Headers
Headers are the primary extension mechanism in HTTP. They carry metadata about the message, the resource, the connection, and the client/server.
Structure
field-name ":" OWS field-value OWS CRLF- field-name is case-insensitive and MUST NOT contain whitespace or colons. It must be a valid
token— one or more characters from!#$%&'*+-.^_|~, digits, and letters. - OWS (optional whitespace) may appear between the colon and the value, and after the value.
- No space before the colon — RFC 9112 §5.1 forbids whitespace between the field-name and the colon. Servers that receive it MUST reject the message with 400 or strip the whitespace before processing.
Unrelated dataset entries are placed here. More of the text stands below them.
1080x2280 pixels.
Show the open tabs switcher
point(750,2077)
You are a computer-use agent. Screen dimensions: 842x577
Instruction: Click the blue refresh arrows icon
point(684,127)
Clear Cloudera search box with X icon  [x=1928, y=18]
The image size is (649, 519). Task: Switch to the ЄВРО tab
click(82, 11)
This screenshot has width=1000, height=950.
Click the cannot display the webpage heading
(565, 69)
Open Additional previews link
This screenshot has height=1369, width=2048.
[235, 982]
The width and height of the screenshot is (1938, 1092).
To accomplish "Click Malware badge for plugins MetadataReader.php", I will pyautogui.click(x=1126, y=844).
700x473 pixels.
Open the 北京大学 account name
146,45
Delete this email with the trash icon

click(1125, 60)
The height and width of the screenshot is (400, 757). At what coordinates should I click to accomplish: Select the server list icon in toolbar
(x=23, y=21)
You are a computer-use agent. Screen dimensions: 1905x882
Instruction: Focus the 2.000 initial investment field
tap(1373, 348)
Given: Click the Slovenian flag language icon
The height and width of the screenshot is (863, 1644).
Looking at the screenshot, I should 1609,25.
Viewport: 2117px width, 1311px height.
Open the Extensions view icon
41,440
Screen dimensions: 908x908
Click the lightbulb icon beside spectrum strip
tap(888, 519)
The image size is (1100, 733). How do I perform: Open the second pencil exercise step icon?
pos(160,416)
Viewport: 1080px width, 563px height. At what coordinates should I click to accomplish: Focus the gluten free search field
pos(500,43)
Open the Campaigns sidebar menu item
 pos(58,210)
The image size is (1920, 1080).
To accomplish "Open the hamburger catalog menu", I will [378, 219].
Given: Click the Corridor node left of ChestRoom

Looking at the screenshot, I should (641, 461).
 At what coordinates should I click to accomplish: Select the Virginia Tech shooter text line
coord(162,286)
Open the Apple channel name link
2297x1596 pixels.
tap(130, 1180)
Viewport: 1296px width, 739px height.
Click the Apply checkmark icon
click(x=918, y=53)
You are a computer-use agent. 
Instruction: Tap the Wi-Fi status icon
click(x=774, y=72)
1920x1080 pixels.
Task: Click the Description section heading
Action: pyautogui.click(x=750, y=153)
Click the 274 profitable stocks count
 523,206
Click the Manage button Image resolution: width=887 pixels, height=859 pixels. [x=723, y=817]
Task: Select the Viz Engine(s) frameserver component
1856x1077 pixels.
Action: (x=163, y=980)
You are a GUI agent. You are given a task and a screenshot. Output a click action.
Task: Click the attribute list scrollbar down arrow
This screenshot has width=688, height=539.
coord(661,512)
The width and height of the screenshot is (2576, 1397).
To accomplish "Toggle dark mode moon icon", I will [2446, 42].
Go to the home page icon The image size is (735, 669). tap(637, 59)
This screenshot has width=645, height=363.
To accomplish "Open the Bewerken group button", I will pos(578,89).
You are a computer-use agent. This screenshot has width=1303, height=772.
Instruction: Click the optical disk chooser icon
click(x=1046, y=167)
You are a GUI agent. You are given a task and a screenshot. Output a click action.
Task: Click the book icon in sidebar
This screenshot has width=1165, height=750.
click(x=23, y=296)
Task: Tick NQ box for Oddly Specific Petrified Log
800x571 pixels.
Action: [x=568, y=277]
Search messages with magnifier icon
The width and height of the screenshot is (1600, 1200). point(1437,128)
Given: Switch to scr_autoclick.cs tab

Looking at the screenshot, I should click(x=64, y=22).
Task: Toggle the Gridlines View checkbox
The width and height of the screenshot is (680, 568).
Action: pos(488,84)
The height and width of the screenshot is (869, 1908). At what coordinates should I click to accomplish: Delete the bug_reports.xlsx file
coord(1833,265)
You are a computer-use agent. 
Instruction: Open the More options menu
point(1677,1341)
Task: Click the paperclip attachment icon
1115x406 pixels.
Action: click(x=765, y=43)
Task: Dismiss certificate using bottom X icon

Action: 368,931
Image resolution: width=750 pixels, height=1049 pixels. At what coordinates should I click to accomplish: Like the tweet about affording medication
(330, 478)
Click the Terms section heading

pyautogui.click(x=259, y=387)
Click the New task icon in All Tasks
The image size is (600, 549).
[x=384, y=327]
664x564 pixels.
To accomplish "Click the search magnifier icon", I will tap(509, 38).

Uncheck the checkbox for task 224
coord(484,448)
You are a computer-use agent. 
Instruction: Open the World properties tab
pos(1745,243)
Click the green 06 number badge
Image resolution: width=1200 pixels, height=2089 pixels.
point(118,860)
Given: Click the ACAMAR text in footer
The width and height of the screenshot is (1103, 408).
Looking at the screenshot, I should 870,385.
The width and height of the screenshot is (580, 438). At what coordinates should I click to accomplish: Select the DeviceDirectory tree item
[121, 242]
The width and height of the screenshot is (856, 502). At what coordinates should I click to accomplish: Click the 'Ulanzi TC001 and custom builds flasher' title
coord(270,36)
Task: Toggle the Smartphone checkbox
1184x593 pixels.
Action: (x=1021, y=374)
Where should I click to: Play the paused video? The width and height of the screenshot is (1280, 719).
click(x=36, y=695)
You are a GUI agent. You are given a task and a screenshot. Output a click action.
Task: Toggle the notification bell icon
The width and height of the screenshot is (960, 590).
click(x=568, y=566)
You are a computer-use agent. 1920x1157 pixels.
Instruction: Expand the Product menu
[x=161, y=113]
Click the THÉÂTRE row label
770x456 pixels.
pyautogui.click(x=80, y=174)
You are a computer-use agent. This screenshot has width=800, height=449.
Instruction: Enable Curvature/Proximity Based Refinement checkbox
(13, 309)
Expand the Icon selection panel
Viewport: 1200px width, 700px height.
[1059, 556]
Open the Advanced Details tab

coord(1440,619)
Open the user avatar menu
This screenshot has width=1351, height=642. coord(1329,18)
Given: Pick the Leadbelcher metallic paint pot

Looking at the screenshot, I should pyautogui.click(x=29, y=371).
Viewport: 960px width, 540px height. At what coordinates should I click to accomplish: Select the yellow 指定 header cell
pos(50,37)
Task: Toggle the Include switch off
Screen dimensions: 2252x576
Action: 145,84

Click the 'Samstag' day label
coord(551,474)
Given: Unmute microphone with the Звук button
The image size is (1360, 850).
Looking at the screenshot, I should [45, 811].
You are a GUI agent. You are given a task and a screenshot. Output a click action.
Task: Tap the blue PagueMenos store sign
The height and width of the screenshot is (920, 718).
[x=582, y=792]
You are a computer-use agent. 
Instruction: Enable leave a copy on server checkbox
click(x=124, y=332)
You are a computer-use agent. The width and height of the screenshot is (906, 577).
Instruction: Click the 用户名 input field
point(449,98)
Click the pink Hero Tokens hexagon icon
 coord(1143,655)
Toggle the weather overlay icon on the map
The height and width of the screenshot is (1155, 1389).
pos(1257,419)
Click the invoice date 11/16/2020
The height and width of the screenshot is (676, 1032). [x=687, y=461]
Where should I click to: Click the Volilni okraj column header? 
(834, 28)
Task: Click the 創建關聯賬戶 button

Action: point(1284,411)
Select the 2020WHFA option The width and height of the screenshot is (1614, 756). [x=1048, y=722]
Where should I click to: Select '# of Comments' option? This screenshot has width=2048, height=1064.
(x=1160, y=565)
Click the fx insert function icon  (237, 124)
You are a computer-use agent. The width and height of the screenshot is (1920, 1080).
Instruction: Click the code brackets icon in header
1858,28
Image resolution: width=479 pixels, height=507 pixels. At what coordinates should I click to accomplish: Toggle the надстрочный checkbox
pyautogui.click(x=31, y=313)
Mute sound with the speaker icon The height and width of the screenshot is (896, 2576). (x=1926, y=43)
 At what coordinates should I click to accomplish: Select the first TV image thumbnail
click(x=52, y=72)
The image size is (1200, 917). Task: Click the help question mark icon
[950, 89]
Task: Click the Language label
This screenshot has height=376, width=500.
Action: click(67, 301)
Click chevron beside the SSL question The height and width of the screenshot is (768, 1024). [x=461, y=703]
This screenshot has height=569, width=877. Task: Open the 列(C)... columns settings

- Header field values can span multiple lines using obs-fold (obsolete line folding — a CRLF followed by at least one space or tab), but this is deprecated. Servers MUST either reject obs-fold with 400 or replace it with a single space before processing.
Header Categories
HTTP headers fall into several categories based on their scope:
| Category | Description | Examples |
|---|---|---|
| Request headers | Sent by the client to provide context about the request. | Host, Accept, Authorization, User-Agent |
| Response headers | Sent by the server to provide context about the response. | Server, Set-Cookie, WWW-Authenticate |
| Representation headers | Describe the body content in either direction. | Content-Type, Content-Length, Content-Encoding |
| Hop-by-hop headers | Consumed by the next intermediary, not forwarded. Listed in the Connection header. | Connection, Transfer-Encoding, Keep-Alive, Upgrade |
| End-to-end headers | Forwarded by intermediaries to the final recipient. | Everything not listed in Connection. |
Common Request Headers
| Header | Purpose |
|---|---|
Host | Required in HTTP/1.1. Identifies the target host and port. Enables virtual hosting. |
Content-Type | Media type of the request body (e.g., application/json, multipart/form-data). |
Content-Length | Size of the request body in bytes. Must be an exact decimal integer. |
Transfer-Encoding | Body encoding (e.g., chunked). Mutually exclusive with Content-Length in practice. |
Accept | Media types the client can handle (e.g., text/html, application/json). |
Accept-Encoding | Compression algorithms the client supports (e.g., gzip, deflate, br). |
Accept-Language | Preferred natural languages (e.g., en-US, pt;q=0.8). |
Authorization | Credentials for authenticating the client (e.g., Bearer <token>, Basic <base64>). |
User-Agent | Identifies the client software and version. |
Connection | Controls connection persistence (keep-alive, close) and lists hop-by-hop headers. |
Cookie | Sends stored cookies to the server. |
If-None-Match | Conditional request — send the resource only if the ETag doesn’t match (for caching). |
If-Modified-Since | Conditional request — send the resource only if modified after this timestamp. |
Expect | Indicates expectations the server must meet (e.g., 100-continue). |
Referer | URL of the page that linked to the current request. |
Common Response Headers
| Header | Purpose |
|---|---|
Content-Type | Media type of the response body (e.g., text/html; charset=utf-8). |
Content-Length | Size of the response body in bytes. |
Transfer-Encoding | Body encoding applied to the response (e.g., chunked). |
Cache-Control | Caching directives (e.g., no-cache, max-age=3600, private). |
ETag | Opaque identifier for a specific version of the resource. Used for conditional requests. |
Last-Modified | Timestamp of last modification. Used with If-Modified-Since. |
Set-Cookie | Sends a cookie to the client for storage. |
Location | URL to redirect to (used with 3xx and 201 status codes). |
Server | Identifies the server software. |
WWW-Authenticate | Defines the authentication scheme for 401 responses. |
Vary | Lists request headers that affect the response (important for caching). |
Allow | Lists permitted methods for the resource (required with 405 responses). |
Retry-After | Suggests how long the client should wait before retrying (used with 429/503). |
The Host Header
The Host header is the only header that HTTP/1.1 requires in every request. It was introduced to support virtual hosting — multiple websites served from the same IP address and port.
Why It’s Required
Before HTTP/1.1, each website needed its own IP address. The Host header allows a server to distinguish between example.com and other.com even when both resolve to the same IP. Without it, the server has no way to determine which virtual host the request is for.
Rules
RFC 9112 §3.2 defines strict requirements:
- A client MUST send a
Hostheader in every HTTP/1.1 request. - A server MUST respond with 400 Bad Request if:
- The
Hostheader is missing. - There are multiple
Hostheaders. - The
Hostvalue is invalid.
- The
- The
Hostvalue must match the URI authority (hostname and optional port).
GET / HTTP/1.1
Host: example.comGET /api/data HTTP/1.1
Host: api.example.com:8443Host vs :authority
In HTTP/2 and HTTP/3, the Host header is replaced by the :authority pseudo-header in the request. However, Host is still sent for backward compatibility with intermediaries.